Progress on Causal Influence Diagrams

Planned summary for the Alignment Newsletter:

Many of the problems we care about (reward gaming, wireheading, manipulation) are fundamentally a worry that our AI systems will have the _wrong incentives_. Thus, we need Causal Influence Diagrams (CIDs): a formal theory of incentives. These are <@graphical models@>(@Understanding Agent Incentives with Causal Influence Diagrams@) in which there are action nodes (which the agent controls) and utility nodes (which determine what the agent wants). Once such a model is specified, we can talk about various incentives the agent has. This can then be used for several applications:
1. We can analyze [what happens](https://arxiv.org/abs/2102.07716) when you [intervene](https://arxiv.org/abs/1707.05173) on the agent’s action. Depending on whether the RL algorithm uses the original or modified action in its update rule, we may or may not see the algorithm disable its off switch.
2. We can <@avoid reward tampering@>(@Designing agent incentives to avoid reward tampering@) by removing the connections from future rewards to utility nodes; in other words, we ensure that the agent evaluates hypothetical future outcomes according to its _current_ reward function.
3. A [multiagent version](https://arxiv.org/abs/2102.05008) allows us to recover concepts like Nash equilibria and subgames from game theory, using a very simple, compact representation.

[-]Vanessa Kosoy4y20

IIUC, in a multi-agent influence model, every subgame perfect equilibrium is also a subgame perfect equilibrium in the corresponding extensive form game, but the converse is false in general. Do you know whether at least one subgame perfect equilibrium exists for any MAIM? I couldn't find it in the paper.

[-]James Fox4y*00

Hi Vanessa, Thanks for your question! Sorry for taking a while to reply. The answer is yes if we allow for mixed policies (i.e., where an agent can correlate all of their decision rules for different decisions with a shared random bit), but no if we restrict agents to only be able to use behavioural policies (i.e., decision rules for each of an agent's decisions are independent because they can't access a shared random bit). This is analogous to the difference between mixed and behavioural strategies in extensive form games, where (in general) a subgame perfect equilibrium (SPE) is only guaranteed to exist in mixed strategies (and the game is finite etc by Nash' theorem).

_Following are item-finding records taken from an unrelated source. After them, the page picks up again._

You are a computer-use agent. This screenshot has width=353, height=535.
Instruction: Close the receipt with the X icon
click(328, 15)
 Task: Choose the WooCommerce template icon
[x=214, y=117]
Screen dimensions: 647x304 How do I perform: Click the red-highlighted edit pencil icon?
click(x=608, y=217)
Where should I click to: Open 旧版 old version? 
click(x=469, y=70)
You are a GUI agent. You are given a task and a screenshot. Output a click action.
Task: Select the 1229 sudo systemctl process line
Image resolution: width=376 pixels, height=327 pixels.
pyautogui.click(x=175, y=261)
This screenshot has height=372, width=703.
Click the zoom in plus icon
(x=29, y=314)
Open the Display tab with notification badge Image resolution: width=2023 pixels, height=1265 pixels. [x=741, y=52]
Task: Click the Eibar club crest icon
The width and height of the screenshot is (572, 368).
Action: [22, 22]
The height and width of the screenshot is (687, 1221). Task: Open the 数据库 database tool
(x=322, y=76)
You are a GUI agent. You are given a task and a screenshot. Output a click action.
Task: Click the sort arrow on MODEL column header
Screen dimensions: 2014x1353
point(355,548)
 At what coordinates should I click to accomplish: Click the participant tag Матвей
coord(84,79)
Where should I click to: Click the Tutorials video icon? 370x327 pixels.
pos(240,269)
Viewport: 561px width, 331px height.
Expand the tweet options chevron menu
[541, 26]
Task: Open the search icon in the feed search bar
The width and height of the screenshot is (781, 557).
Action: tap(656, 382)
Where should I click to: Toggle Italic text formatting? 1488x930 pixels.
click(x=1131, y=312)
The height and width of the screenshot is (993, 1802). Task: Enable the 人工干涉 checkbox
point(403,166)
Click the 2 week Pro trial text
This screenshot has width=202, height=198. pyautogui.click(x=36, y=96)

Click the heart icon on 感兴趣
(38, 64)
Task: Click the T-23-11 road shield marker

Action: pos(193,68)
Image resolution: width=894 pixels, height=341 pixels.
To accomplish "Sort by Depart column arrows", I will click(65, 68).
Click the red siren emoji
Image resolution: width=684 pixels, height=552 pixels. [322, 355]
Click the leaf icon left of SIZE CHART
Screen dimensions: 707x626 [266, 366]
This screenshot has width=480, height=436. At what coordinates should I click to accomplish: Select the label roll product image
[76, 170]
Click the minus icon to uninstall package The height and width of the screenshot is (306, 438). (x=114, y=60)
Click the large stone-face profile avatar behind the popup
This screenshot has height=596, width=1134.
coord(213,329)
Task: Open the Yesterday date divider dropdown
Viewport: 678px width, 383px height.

Note that If all agents in the MAIM have perfect recall (where they remember their previous decisions and the information that they knew at previous decisions), then there is guaranteed to exist a SPE in behavioural policies). In fact, Koller and Milch showed that only a weaker criterion of "sufficient recall" is needed (https://www.semanticscholar.org/paper/Ignorable-Information-in-Multi-Agent-Scenarios-Milch-Koller/5ea036bad72176389cf23545a881636deadc4946).

In a forthcoming journal paper, we expand significantly on the the theoretical underpinnings and advantages of MAIMs and so we will provide more results there.

[-]IlyaShpitser4y20

Pretty interesting.

Since you are interested in policies that operate along some paths only, you might find these of interest:

https://pubmed.ncbi.nlm.nih.gov/31565035/
https://www.ncbi.nlm.nih.gov/pmc/articles/PMC6330047/

We have some recent stuff on generalizing MDPs to have a causal model inside every state ('path dependent structural equation models', to appear in UAI this year).

[-]tom4everitt4y30

Thanks Ilya for those links, in particular the second one looks quite relevant to something we’ve been working on in a rather different context (that's the benefit of speaking the same language!)

We would also be curious to see a draft of the MDP-generalization once you have something ready to share!

[-]IlyaShpitser4y*20

https://auai.org/uai2021/pdf/uai2021.89.preliminary.pdf (this really is preliminary, e.g. they have not yet uploaded a newer version that incorporates peer review suggestions).

---

Can't do stuff in the second paper without worrying about stuff in the first (unless your model is very simple).